**WHAT THIS TASK INVOLVES**. Please return every line of the records below that holds the word "tweet".

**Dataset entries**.
####################
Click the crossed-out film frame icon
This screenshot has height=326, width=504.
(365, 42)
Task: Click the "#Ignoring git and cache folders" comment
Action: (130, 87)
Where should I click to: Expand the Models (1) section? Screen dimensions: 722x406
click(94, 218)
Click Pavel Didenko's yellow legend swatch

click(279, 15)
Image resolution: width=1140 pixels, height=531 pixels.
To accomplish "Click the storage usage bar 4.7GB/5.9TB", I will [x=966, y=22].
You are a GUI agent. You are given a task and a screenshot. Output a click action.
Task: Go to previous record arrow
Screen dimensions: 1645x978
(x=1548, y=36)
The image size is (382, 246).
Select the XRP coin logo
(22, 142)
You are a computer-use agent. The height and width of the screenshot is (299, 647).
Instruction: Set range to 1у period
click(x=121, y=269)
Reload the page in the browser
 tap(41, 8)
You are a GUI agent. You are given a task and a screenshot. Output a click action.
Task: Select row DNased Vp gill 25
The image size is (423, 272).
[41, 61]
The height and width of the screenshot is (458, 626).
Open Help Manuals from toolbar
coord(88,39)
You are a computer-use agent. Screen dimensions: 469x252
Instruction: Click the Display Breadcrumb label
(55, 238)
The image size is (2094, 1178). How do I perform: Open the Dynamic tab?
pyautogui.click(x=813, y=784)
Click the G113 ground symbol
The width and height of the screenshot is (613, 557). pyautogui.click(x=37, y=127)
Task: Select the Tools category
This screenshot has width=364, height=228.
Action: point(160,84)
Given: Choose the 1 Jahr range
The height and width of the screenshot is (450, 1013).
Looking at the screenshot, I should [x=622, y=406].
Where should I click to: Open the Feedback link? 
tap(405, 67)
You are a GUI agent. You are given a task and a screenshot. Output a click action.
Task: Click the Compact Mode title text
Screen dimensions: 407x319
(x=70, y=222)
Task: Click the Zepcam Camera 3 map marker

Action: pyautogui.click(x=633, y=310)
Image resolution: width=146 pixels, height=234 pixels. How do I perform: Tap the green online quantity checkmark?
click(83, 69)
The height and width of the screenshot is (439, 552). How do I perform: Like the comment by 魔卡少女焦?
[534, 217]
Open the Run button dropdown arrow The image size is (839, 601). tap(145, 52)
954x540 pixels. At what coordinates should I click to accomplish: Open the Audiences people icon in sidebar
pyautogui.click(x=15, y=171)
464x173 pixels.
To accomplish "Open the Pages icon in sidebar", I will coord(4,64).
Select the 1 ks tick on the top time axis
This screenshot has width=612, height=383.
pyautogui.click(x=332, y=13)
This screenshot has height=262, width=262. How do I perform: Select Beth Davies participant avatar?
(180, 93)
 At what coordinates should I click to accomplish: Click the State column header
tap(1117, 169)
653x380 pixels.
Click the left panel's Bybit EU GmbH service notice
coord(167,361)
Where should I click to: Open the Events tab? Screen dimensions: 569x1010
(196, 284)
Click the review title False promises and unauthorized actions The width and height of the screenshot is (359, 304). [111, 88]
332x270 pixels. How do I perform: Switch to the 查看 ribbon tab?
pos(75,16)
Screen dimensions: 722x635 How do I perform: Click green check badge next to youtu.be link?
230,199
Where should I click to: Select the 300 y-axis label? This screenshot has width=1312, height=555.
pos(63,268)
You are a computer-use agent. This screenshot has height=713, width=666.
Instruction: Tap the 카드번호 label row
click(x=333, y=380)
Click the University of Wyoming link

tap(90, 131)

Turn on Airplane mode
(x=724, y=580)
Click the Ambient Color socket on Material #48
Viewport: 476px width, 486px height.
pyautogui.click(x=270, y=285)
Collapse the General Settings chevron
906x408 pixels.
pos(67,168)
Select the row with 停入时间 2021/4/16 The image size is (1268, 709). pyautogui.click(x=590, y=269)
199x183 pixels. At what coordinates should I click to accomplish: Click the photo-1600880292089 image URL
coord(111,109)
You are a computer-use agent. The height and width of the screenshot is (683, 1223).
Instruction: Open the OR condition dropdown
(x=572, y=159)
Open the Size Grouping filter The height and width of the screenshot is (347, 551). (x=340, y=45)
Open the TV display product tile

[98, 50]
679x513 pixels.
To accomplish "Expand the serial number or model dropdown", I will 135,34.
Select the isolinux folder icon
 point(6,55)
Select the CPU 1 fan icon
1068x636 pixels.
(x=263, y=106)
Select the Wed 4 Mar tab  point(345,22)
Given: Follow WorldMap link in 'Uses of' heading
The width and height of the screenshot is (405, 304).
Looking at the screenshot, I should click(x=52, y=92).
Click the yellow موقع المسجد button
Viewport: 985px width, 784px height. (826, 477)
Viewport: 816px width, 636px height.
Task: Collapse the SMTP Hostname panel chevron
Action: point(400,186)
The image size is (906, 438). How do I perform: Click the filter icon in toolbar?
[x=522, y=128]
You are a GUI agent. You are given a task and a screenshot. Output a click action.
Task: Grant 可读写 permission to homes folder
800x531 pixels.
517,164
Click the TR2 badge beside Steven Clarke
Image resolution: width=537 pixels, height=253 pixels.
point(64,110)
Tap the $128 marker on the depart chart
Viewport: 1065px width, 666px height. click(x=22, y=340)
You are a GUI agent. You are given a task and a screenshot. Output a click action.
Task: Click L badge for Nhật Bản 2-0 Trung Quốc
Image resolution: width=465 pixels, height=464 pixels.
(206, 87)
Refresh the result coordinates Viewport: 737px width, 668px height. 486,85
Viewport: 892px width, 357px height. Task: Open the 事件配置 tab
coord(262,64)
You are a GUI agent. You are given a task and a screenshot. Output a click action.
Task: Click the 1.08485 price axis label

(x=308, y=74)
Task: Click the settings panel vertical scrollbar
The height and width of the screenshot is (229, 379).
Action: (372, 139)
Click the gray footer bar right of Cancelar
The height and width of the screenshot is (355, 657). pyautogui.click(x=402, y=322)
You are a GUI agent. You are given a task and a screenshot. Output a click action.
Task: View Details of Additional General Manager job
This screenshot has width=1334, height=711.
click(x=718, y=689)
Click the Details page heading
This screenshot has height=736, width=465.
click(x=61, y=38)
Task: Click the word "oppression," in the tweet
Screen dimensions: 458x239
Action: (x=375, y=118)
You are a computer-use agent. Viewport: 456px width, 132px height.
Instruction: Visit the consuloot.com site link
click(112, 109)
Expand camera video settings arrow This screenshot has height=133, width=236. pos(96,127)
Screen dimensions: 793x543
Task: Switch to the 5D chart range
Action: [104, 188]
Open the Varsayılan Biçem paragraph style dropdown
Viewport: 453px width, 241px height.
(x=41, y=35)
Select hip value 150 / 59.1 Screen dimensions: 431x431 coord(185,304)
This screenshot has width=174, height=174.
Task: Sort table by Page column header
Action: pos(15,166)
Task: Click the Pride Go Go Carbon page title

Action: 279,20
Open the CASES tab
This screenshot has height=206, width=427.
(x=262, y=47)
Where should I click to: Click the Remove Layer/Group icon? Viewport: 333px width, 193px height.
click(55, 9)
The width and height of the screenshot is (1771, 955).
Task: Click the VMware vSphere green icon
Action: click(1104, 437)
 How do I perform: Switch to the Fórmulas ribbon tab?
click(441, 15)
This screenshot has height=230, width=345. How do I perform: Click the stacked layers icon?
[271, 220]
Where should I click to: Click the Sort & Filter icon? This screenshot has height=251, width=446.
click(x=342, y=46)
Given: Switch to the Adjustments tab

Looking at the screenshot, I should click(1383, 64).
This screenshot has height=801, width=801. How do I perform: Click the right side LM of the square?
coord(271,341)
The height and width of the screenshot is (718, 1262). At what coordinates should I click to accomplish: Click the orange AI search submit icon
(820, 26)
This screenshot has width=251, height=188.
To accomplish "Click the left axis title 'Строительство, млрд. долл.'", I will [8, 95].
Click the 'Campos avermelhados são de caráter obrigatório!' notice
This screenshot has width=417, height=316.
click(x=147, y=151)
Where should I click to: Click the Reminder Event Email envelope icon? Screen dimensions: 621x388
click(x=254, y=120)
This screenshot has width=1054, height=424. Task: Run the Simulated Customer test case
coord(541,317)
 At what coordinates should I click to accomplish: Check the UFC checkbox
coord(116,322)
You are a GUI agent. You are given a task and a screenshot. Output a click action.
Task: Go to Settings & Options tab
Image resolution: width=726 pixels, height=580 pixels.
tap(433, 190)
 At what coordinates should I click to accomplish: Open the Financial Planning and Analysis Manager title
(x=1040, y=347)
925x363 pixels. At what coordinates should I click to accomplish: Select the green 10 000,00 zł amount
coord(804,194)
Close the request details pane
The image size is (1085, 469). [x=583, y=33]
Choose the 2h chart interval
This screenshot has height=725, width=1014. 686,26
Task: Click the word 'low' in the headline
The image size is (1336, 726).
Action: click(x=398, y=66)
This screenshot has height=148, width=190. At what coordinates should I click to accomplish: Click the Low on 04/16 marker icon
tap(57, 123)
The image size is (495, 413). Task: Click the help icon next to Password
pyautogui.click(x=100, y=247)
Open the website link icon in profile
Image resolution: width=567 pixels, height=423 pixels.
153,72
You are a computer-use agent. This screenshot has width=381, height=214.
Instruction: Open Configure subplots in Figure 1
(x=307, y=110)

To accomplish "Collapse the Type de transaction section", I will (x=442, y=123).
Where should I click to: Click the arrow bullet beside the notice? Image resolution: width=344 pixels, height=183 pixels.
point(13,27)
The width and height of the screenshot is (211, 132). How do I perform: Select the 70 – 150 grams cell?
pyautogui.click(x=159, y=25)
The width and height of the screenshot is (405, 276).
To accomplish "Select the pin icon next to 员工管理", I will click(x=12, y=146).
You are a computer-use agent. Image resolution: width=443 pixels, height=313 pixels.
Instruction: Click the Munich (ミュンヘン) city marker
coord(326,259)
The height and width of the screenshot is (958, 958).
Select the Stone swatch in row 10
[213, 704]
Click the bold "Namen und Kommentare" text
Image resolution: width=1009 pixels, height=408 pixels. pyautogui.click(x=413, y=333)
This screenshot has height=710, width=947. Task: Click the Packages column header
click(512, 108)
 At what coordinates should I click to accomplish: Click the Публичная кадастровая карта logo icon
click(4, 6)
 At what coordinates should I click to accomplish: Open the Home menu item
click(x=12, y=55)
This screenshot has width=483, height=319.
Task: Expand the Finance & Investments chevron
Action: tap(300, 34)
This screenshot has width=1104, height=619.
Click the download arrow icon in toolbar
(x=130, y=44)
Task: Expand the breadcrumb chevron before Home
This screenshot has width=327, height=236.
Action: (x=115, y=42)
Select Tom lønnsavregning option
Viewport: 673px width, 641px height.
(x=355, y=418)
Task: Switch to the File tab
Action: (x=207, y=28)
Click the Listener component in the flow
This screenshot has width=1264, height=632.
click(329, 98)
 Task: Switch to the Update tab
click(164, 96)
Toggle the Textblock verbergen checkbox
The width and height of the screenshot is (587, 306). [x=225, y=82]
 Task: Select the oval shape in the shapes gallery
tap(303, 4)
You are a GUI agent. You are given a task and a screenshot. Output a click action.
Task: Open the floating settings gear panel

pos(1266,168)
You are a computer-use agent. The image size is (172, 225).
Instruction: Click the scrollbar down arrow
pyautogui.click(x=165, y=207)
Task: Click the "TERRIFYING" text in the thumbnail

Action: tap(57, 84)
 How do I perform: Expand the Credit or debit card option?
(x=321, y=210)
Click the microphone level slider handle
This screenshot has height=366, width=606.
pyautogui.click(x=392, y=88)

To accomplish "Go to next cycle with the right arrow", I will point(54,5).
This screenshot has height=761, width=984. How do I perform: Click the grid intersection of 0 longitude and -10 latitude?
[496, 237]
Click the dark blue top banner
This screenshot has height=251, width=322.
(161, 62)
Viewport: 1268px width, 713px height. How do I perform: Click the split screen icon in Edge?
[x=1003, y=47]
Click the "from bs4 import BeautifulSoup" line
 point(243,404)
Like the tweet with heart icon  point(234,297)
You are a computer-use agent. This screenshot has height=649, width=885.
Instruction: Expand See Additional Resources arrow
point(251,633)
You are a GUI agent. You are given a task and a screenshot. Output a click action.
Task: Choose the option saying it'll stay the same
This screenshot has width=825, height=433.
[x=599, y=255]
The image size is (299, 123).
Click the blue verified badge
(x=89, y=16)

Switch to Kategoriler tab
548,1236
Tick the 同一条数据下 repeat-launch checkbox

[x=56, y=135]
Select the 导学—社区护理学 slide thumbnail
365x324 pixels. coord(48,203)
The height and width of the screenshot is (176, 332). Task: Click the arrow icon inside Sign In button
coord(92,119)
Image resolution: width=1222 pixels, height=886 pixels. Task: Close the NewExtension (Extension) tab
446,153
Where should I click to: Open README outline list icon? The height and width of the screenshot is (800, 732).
####################
**ANSWER SPACE**.
Task: Click the word "oppression," in the tweet
Like the tweet with heart icon  point(234,297)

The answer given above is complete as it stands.